## Document segment

<<<<

Location: Meat Safety and QualityTitle: Novel continuous and manual sampling methods for beef trim microbiological testing
Submitted to: Journal of Food Protection
Publication Type: Peer Reviewed Journal
Publication Acceptance Date: 6/6/2018
Publication Date: 9/7/2018
Citation: Wheeler, T.L., Arthur, T.M. 2018. Novel continuous and manual sampling methods for beef trim microbiological testing. Journal of Food Protection. 81(10):1605-1613. https://doi.org/10.4315/0362-028X.JFP-18-197.
Interpretive Summary: Beef processors have implemented comprehensive, robust food safety systems to keep meat safe and wholesome for consumers. Beef trim sampling for pathogen testing is one of the final steps in the food safety system. Traditional N60 excision-based sampling is recognized as the gold standard for conducting pathogen testing but has room for improvement since it samples a very small proportion of the trim in a 2000 pound combo bin of beef trimmings destined for ground beef. In this study, two novel, non-destructive sampling technologies, a continuous sampling device (CSD) and a manual sampling device (MSD), that sample a much greater proportion of the trim were compared to the N60 methodologies. Results from over 1400 samples on numerous days across multiple companies, processing plants, and lean types demonstrated that both the CSD and MSD would provide the same or better level of performance for detecting pathogen contamination in beef trim compared to the N60 sampling methods. Implementation of these new trim sampling methods should result in improvement in beef safety with additional benefits in cost, labor, and worker safety.

>>>>

## Exercise objective
Write out the publication summary on beef trim sampling methods above word for word, in full.

## Pixel coordinate grounding data
<<<<

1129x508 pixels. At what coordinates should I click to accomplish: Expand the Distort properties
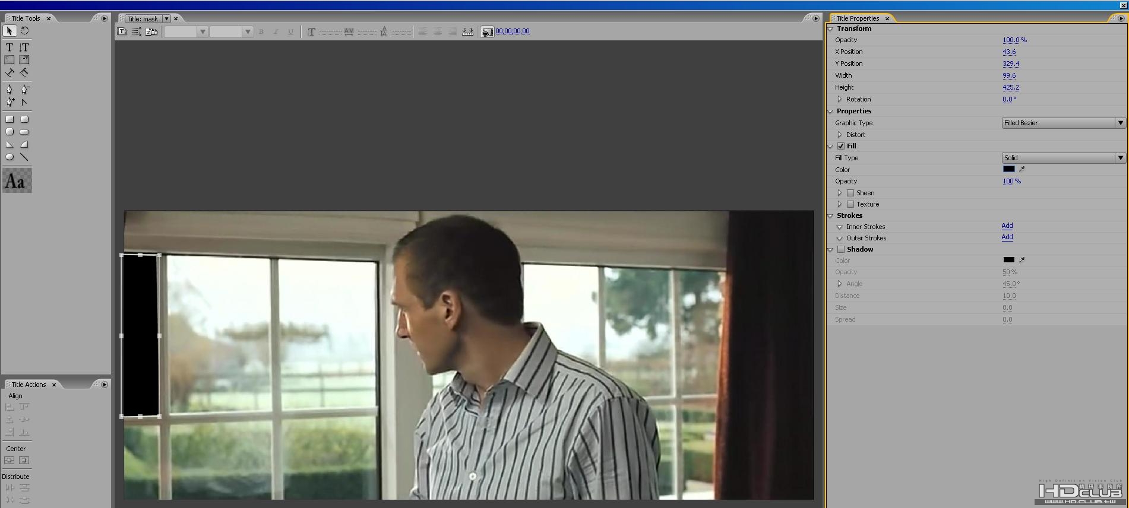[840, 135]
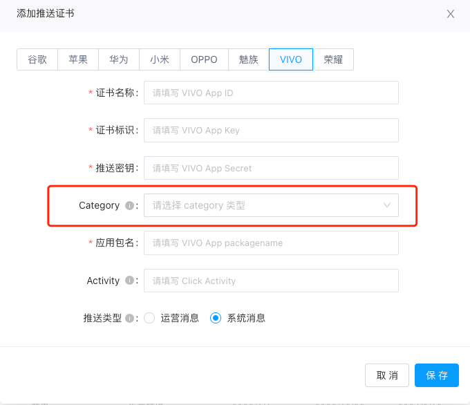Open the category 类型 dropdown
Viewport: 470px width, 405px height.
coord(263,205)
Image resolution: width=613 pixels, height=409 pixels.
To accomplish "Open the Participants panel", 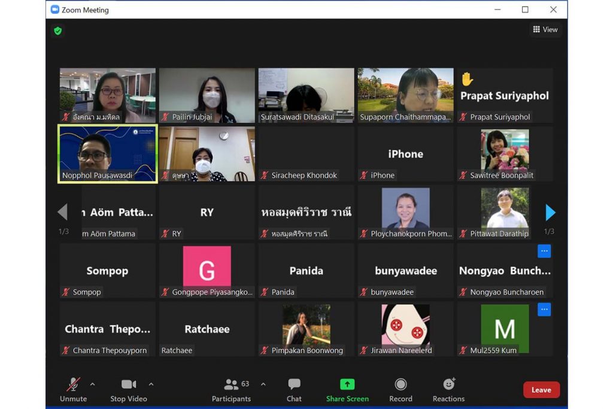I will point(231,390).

>>>>
<<<<

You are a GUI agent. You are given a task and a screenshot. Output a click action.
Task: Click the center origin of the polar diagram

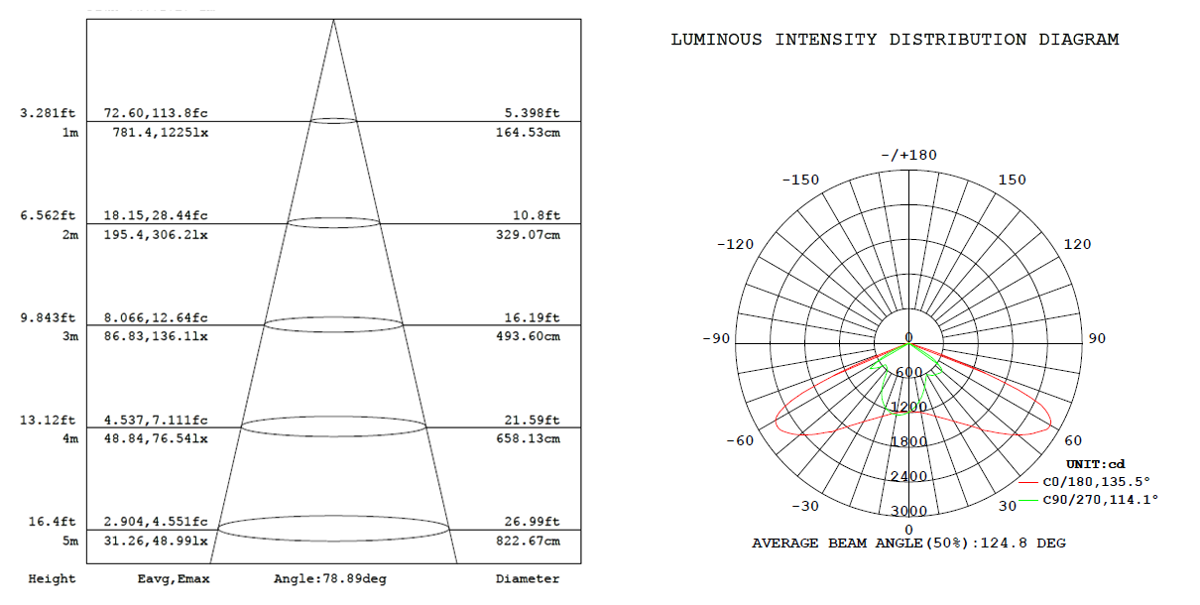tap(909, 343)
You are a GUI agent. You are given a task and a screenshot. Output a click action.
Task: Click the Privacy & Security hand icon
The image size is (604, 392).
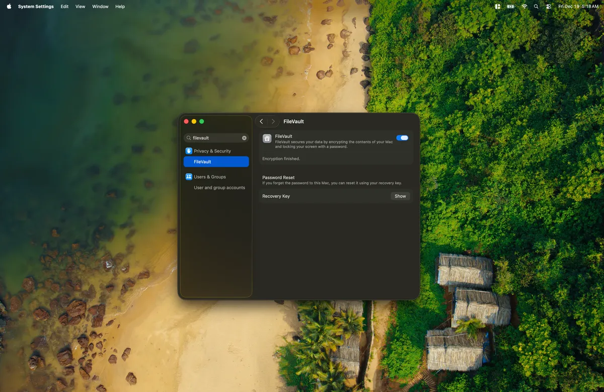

>>>>

## Output for this exercise
Location: Meat Safety and QualityTitle: Novel continuous and manual sampling methods for beef trim microbiological testing
Submitted to: Journal of Food Protection
Publication Type: Peer Reviewed Journal
Publication Acceptance Date: 6/6/2018
Publication Date: 9/7/2018
Citation: Wheeler, T.L., Arthur, T.M. 2018. Novel continuous and manual sampling methods for beef trim microbiological testing. Journal of Food Protection. 81(10):1605-1613. https://doi.org/10.4315/0362-028X.JFP-18-197.
Interpretive Summary: Beef processors have implemented comprehensive, robust food safety systems to keep meat safe and wholesome for consumers. Beef trim sampling for pathogen testing is one of the final steps in the food safety system. Traditional N60 excision-based sampling is recognized as the gold standard for conducting pathogen testing but has room for improvement since it samples a very small proportion of the trim in a 2000 pound combo bin of beef trimmings destined for ground beef. In this study, two novel, non-destructive sampling technologies, a continuous sampling device (CSD) and a manual sampling device (MSD), that sample a much greater proportion of the trim were compared to the N60 methodologies. Results from over 1400 samples on numerous days across multiple companies, processing plants, and lean types demonstrated that both the CSD and MSD would provide the same or better level of performance for detecting pathogen contamination in beef trim compared to the N60 sampling methods. Implementation of these new trim sampling methods should result in improvement in beef safety with additional benefits in cost, labor, and worker safety.